Prostate cancer most commonly metastasizes to bone (spine, pelvis, ribs, long bones) and lymph nodes (pelvic, retroperitoneal), with visceral metastases to liver or lung occurring less frequently but indicating poor prognosis. Time to metastasis is a clinically meaningful endpoint that drives treatment intensification decisions, including the initiation of androgen deprivation therapy, docetaxel, or novel hormonal agents [8, 9]. Risk groups for metastasis are defined by clinical stage, Gleason score, and baseline PSA, but these categorical assignments fail to capture individual variability in disease trajectory.
Serial PSA measurements capture dynamic patterns of disease activity, with PSA velocity (rate of change in ng/mL per year) and PSA doubling time (time in months for PSA to double) showing strong associations with metastasis risk and prostate cancer-specific mortality. Baseline PSA prior to treatment, PSA nadir following definitive therapy, and post-treatment PSA kinetics each provide complementary prognostic information [10, 11]. The irregular timing and varying numbers of PSA measurements across patients pose challenges for standard time-series methods but can be addressed using sequence models with masking.
Genomic risk scores derived from tumor tissue provide molecular prognostic information independent of clinical variables. The Decipher score (22-gene panel) predicts metastasis and prostate cancer-specific mortality across multiple validation cohorts, with higher scores indicating greater genomic aggression [12, 13]. The Oncotype DX Genomic Prostate Score (17-gene panel) predicts adverse pathology and biochemical recurrence, while Prolaris (cell cycle progression score) and Polaris (homologous recombination deficiency score) offer additional but partially overlapping risk information.
DeepSurv implements a Cox proportional hazards model within a deep neural network, learning a nonlinear function such that the hazard function
The framework accepts two input modalities: a sequence of serial PSA measurements with associated timestamps (irregularly sampled) and a genomic risk score vector (continuous values from one or more commercial assays such as Decipher or Oncotype DX). The deep survival model outputs a predicted hazard function over follow-up time, and Integrated Gradients computes per-input-feature attributions by integrating the gradient of the hazard output with respect to each input along a straight-line path from a baseline input to the actual input [17].
Figure 1 illustrates the proposed explainable deep survival framework linking multimodal prostate cancer inputs, DeepSurv-based hazard prediction, Integrated Gradients attribution, and clinically actionable metastasis-risk interpretation.

Figure 1. Explainable deep survival architecture for prostate cancer metastasis-risk prediction using serial PSA trajectories, genomic risk scores, and Integrated Gradients attribution.

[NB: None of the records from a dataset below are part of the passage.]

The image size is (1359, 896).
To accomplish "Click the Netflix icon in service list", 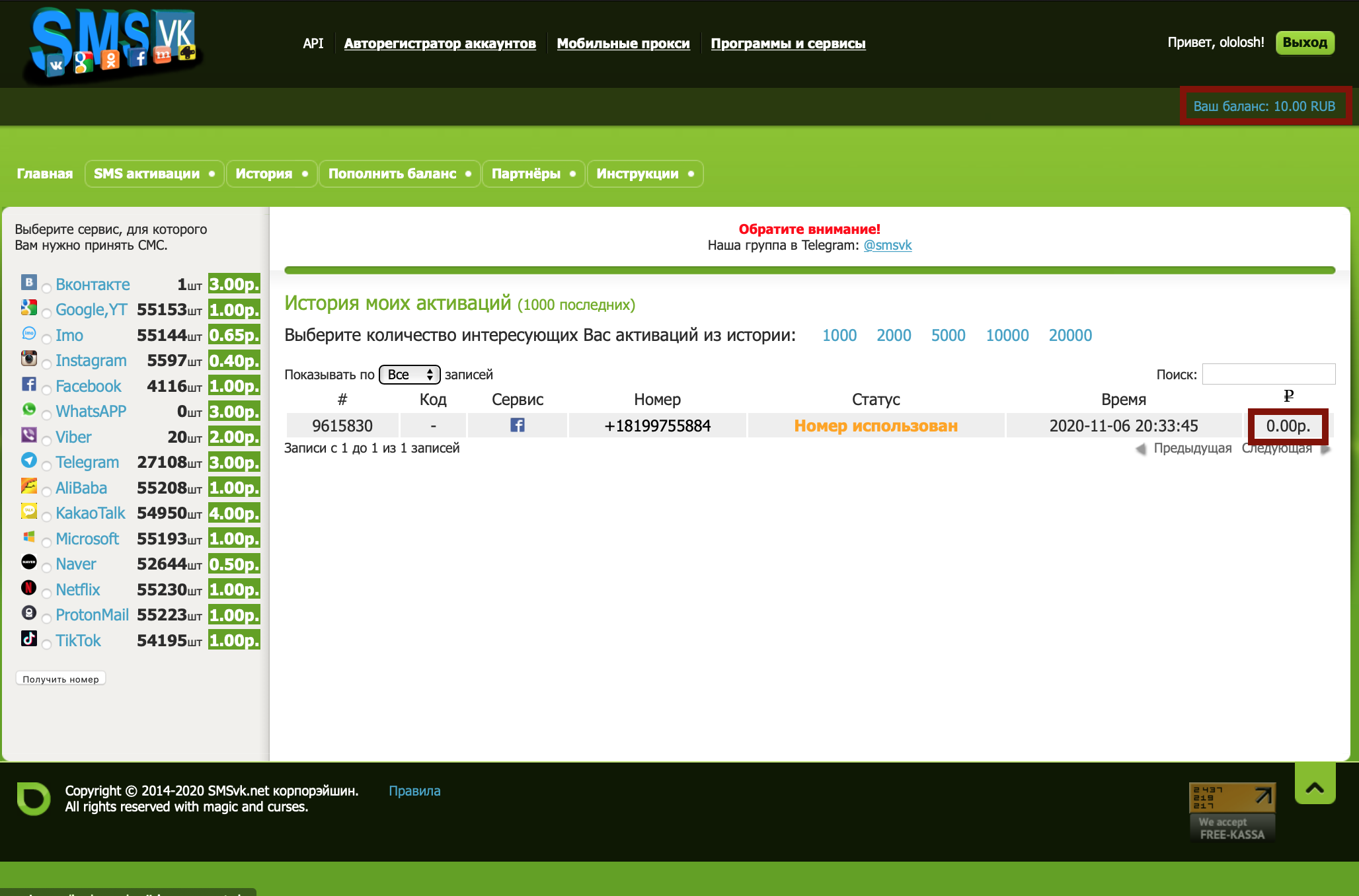I will tap(29, 587).
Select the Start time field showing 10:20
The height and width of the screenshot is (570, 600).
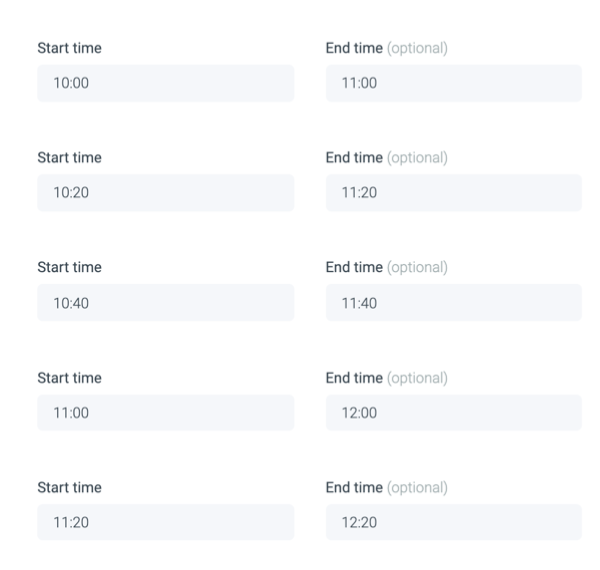[165, 193]
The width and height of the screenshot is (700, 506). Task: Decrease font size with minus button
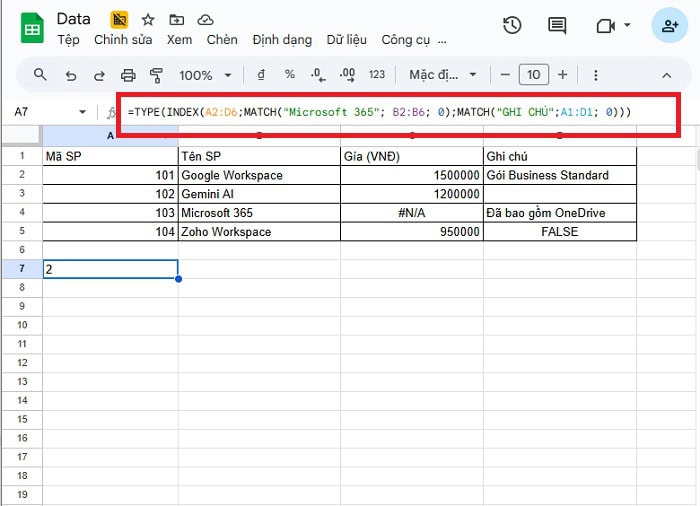(505, 75)
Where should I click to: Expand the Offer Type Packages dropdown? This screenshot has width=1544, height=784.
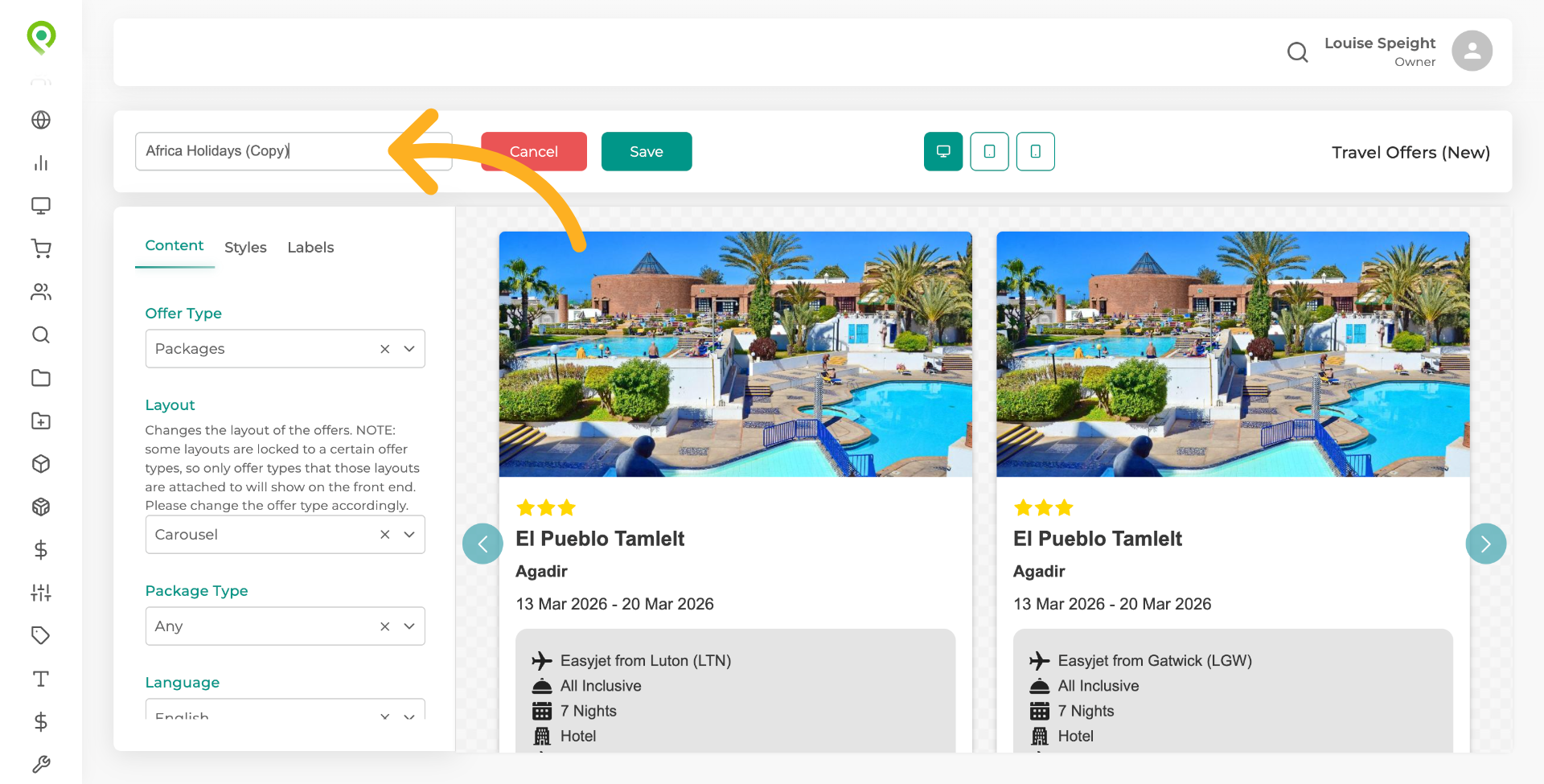[x=409, y=349]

The framework assumes that each patient has at least three PSA measurements recorded following primary treatment (surgery or radiation) and that a genomic risk score is available from biopsy or surgical specimen, which may be obtained at diagnosis or post-prostatectomy. Metastasis status (event or censored) is assumed to be reliably determined through imaging (bone scan, CT, PSMA-PET) or clinical documentation, with the time from primary treatment to metastasis or last follow-up recorded as the survival time [18].
Three design principles guide the framework: interpretability (every prediction must be accompanied by feature attributions that a clinician can understand), time-awareness (PSA values are attributed to specific time points, enabling explanations such as "PSA at month 18 contributed most to increased risk"), and clinical actionability (explanations should suggest specific interventions, such as shortening surveillance intervals or initiating systemic therapy). The framework must also handle right-censored data without bias, as patients who have not metastasized by the end of follow-up provide partial information [19].

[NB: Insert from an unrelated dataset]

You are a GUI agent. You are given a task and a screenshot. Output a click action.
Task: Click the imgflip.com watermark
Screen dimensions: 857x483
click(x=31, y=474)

Table 1 maps each component of the proposed framework to its technical function, clinical interpretation, explanation output, and decision-support relevance.
Table 1. Conceptual Mapping between Model Components, Clinical Meaning, and Explanation Outputs
Framework component | Technical role in the survival model | Clinical meaning | Explanation output generated | Decision-support value |
Serial PSA values | Provide longitudinal biomarker input to the time-series encoder | Captures post-treatment disease activity and biochemical recurrence patterns | Attribution assigned to each PSA measurement at each recorded time point | Identifies whether risk is driven by specific PSA elevations or sustained trajectory change |
PSA timestamps and intervals | Encode irregular measurement spacing and temporal context | Reflects surveillance timing and rate of PSA evolution | Attribution linked to clinically meaningful months after treatment | Helps clinicians locate the temporal window in which risk becomes most informative |
PSA velocity and doubling-time signals | Represent dynamic change in tumor activity over time | Indicates aggressive biochemical progression when PSA rises rapidly | Positive attribution to rapid PSA kinetics | Supports intensified monitoring, salvage therapy consideration, or systemic escalation |
Genomic risk score vector | Provides molecular prognostic input independent of PSA kinetics | Reflects intrinsic tumor aggressiveness and metastatic potential | Attribution assigned to Decipher, Oncotype DX GPS, Prolaris, or Polaris components | Distinguishes biology-driven risk from trajectory-driven risk |
PSA time-series encoder | Learns nonlinear temporal representation from irregular PSA sequences | Summarizes the patient’s evolving post-treatment disease course | Time-specific PSA attribution pattern | Explains whether early, mid, or late PSA measurements dominate predicted hazard |
Genomic MLP encoder | Learns interactions among genomic scores | Captures complementary molecular risk information across assays | Assay-specific attribution profile | Clarifies which molecular signal contributes most to predicted metastasis hazard |
DeepSurv hazard network | Estimates individualized time-to-metastasis hazard | Converts multimodal patient information into survival-risk estimates | Horizon-specific hazard attribution at 1, 2, and 5 years | Aligns predictions with clinically relevant treatment windows |
Integrated Gradients module | Decomposes hazard output into feature-level contributions | Makes model reasoning inspectable by clinicians | Signed positive or negative contribution for each PSA value and genomic feature | Enables verification, trust calibration, and clinician override |
Population-level attribution aggregation | Summarizes explanation patterns across cohorts | Reveals common prognostic drivers across patient subgroups | Group-level ranking of PSA windows and genomic markers | Supports simplified risk-score design and subgroup-specific clinical interpretation |
The PSA time-series encoder processes irregularly sampled measurements using a Long Short-Term Memory (LSTM) or transformer architecture with time point encodings that capture both PSA values and the intervals between measurements. Missing data between recorded measurements is handled through masking or imputation, while variable-length sequences are padded to a maximum length with attention masks to exclude padded positions from computation [20]. For each time point, the encoder outputs a hidden state that summarizes PSA history up to that measurement, which can be pooled or passed to subsequent layers.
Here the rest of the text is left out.